There is also a weight loss website, it’s called 3 Fat Chicks on a Diet, that I have been visiting a lot recently. There are many people there who managed to lose over 150 pounds and maintain their new weight, which makes me think that maybe, just maybe I could do that, too. There are also discussions on body image and issues people have after weight loss. Apparently, many still feel fat and need a long time to adjust their self-image to their new weight. Some are afraid, because they can’t hide behind their weight anymore. New issues like feeling invisible or suddenly getting a lot of attention from men come up. These worry me, too. I guess I’d rather feel invisible than stand out negatively. But I, also, don’t know how to deal with attention from men.
Valentine’s Day was just last week, and it made me think about love. There are many issues. I’m quite literally untouched. I’ve never had any experience with relationships. The few men who hit on me can be counted on the fingers of one hand. Mostly immigrants who seemed desperate, and one creepy guy. I first fell in love at eleven, with a boy from my class. I had hopes and daydreams, but when our class broke up two years later, he made it clear that he wasn’t interested. Once, I chose a seat behind him and he told me to go sit somewhere else. On one of the last days, I had been looking at him a lot, just looking, and he stuck out his tongue at me. That was it. I wasn’t even much shocked, I’d guessed all along. In a way that first love didn’t leave me until years later. I was bitter at my new school, making it clear that I hated boys, and thereby maybe inviting the bullying which made me turn to food for comfort. I had regular dreams about him, dreams in which he held my hand and I was so exquisitely happy… There were a few crushes in between, but I never acted on them, was too shy, felt too awkward. Years later, when I was twenty-one, ‘he’ telephoned me out of the blue. We chatted. He wanted to meet. It brought all my old confusing feelings back, even a wild hope for a moment, although I knew he had a girlfriend and I knew his best friend was a girl from our old class. After some soul-searching though, I knew it would never be and I didn’t really want it anymore. We did meet, too, and I was friendly and told him many things, but not THAT thing: that I had loved him hopelessly for years. He had turned into a long-haired biker with silver rings, I into a painfully self-conscious, fat, melancholy dreamer. We exchanged a few letters, and then he moved away and that was the end. I still don’t know why he suddenly called me after so many years, but I’m glad he did because it brought me much-needed closure.

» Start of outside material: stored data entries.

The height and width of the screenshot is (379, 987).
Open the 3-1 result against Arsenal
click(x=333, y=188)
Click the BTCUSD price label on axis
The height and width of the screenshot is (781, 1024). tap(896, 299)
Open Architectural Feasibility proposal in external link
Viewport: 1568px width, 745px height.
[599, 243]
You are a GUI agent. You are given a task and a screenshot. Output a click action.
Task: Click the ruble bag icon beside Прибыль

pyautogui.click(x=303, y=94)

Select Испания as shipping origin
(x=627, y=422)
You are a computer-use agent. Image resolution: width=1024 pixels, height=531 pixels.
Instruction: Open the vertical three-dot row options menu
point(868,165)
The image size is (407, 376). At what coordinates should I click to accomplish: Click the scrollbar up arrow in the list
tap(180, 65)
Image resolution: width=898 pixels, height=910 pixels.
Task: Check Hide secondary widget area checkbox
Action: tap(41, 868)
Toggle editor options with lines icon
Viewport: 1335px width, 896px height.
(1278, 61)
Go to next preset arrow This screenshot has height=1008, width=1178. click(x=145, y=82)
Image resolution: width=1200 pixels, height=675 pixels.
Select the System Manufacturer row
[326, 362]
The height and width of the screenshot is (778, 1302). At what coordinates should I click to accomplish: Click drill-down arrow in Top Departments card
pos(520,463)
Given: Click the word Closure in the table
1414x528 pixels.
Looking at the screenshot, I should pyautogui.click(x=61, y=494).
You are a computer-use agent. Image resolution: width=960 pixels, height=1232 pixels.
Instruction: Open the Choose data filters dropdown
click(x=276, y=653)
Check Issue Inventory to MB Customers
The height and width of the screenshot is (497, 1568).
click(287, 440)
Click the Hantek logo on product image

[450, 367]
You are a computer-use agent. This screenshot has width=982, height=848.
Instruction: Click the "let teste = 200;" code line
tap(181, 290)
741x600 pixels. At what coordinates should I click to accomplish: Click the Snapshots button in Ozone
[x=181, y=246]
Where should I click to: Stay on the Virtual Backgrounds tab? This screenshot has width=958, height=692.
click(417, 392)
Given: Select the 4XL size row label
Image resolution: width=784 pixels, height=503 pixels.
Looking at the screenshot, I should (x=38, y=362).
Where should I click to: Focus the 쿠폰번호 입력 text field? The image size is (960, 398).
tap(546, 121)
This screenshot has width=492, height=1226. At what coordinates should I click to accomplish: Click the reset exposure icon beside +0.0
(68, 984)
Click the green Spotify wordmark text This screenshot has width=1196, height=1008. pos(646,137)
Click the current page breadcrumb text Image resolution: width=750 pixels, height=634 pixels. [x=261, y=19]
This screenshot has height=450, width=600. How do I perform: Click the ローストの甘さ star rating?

So, now I was free to love and be loved. But nothing happened. I was fat, didn’t care about clothes or my appearance, hated myself and was shy. Not attractive. This changed gradually, and all the while my longing for love came and went like a tide. Sometimes, I felt so lonely I wanted to scream. Sometimes, I was glad I didn’t have anybody to worry about, no ‘relationship issues’. What is really good about the whole thing is that I didn’t rush into things in my teens, like some of my peers. I have no bad experiences, no embarrassing or shameful encounters, no heartbreaks. But also none of the good stuff, the way I imagine it could be; the passion, the joy, the bliss of being loved and having somebody to love. That was just daydreams and dreams.
In the last few years, during my inner growth, there have been moments when I felt ready for love. I wrote about this here and there. And now, too, I sometimes think I’m ready. But I’m not. Because when I meet a man I feel the slightest attraction towards, I shut down. I look away, I flee, I hope he doesn’t see me. When I think about a man falling in love with me and maybe pursuing me, I am afraid. I WANT to be in love and experience everything there is to experience, but just not yet. That is the conclusion of my Valentine’s Day musings, which started with the sad thought that I am still single at twenty-seven. And realising this has been good. I don’t HAVE to have a boyfriend. I can wait until I feel ready, and when I do, a suitable mate will turn up. I don’t worry about that. I rather worry that when I lose more weight, there will be so many that I won’t know which is the right one. I worry that I will be so flattered I’ll mistake it for attraction and make the mistakes others make at fifteen. After all, I have no experience. Being fat is very effective protection against men. Especially in my country, where people seldom are that fat. In the US or UK, it might be different.
Well, this has been a very long post. But I had to write it all down, because it’s all connected.